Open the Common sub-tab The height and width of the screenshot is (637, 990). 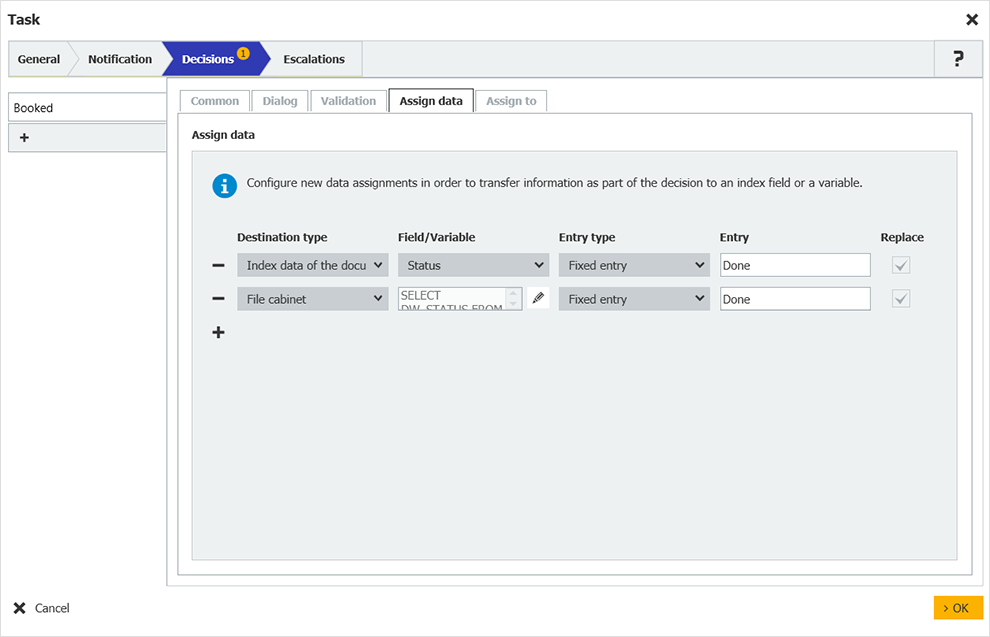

· · · ·

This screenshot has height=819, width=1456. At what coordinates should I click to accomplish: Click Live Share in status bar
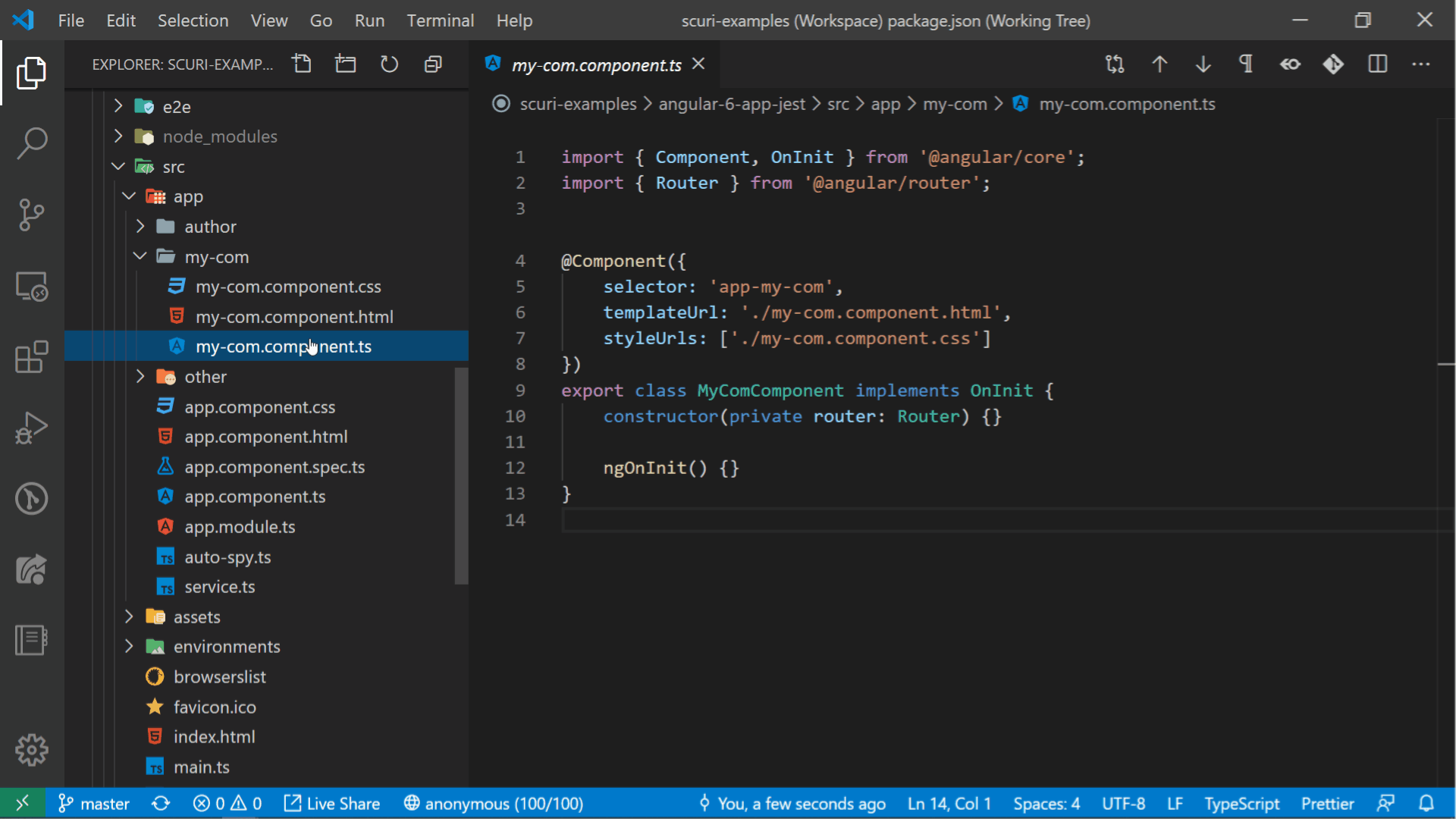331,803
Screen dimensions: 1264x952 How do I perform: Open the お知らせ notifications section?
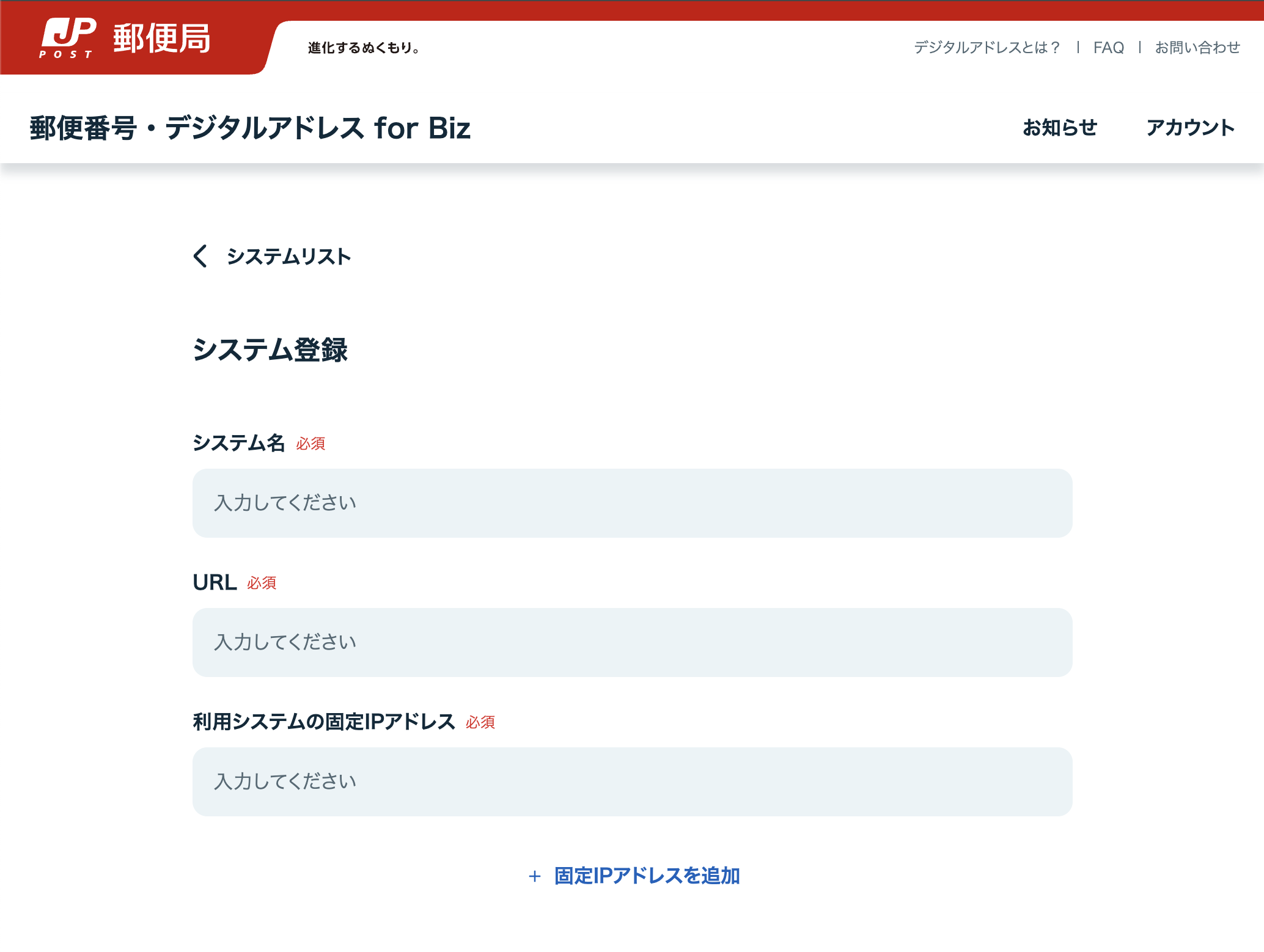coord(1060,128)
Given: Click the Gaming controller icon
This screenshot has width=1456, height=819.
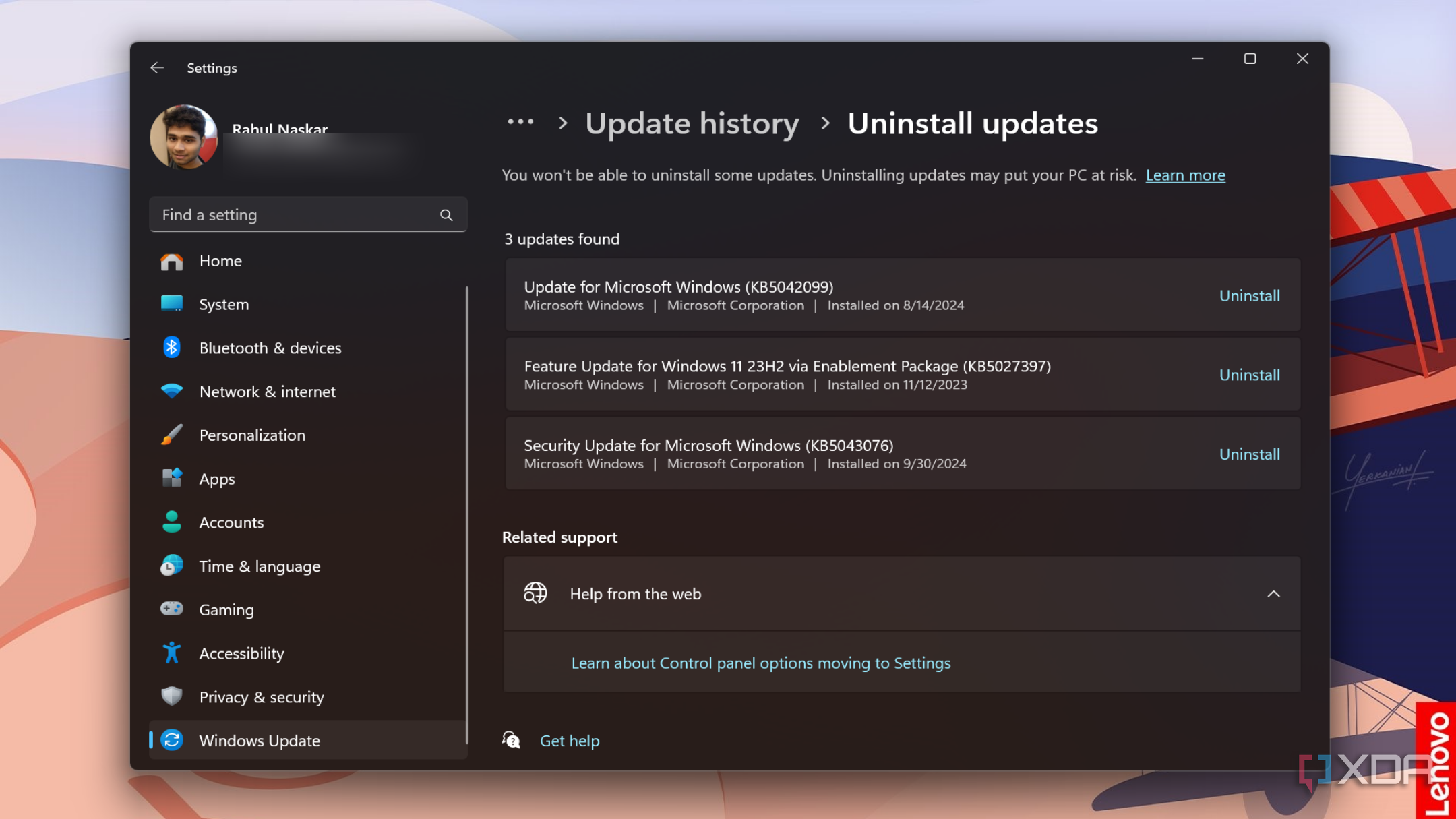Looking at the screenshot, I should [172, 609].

· · · ·

Task directions |
Reproduce the listing from the line with "This screenshot has height=819, width=1456." up to and including the line with "coord(1060,128)", replacing "Screen dimensions" with "Display size" and keeping everything else the same. Leave out the pictures.

Task response |
This screenshot has height=819, width=1456. At what coordinates should I click to accomplish: Click Live Share in status bar
331,803
Display size: 1264x952 How do I perform: Open the お知らせ notifications section?
coord(1060,128)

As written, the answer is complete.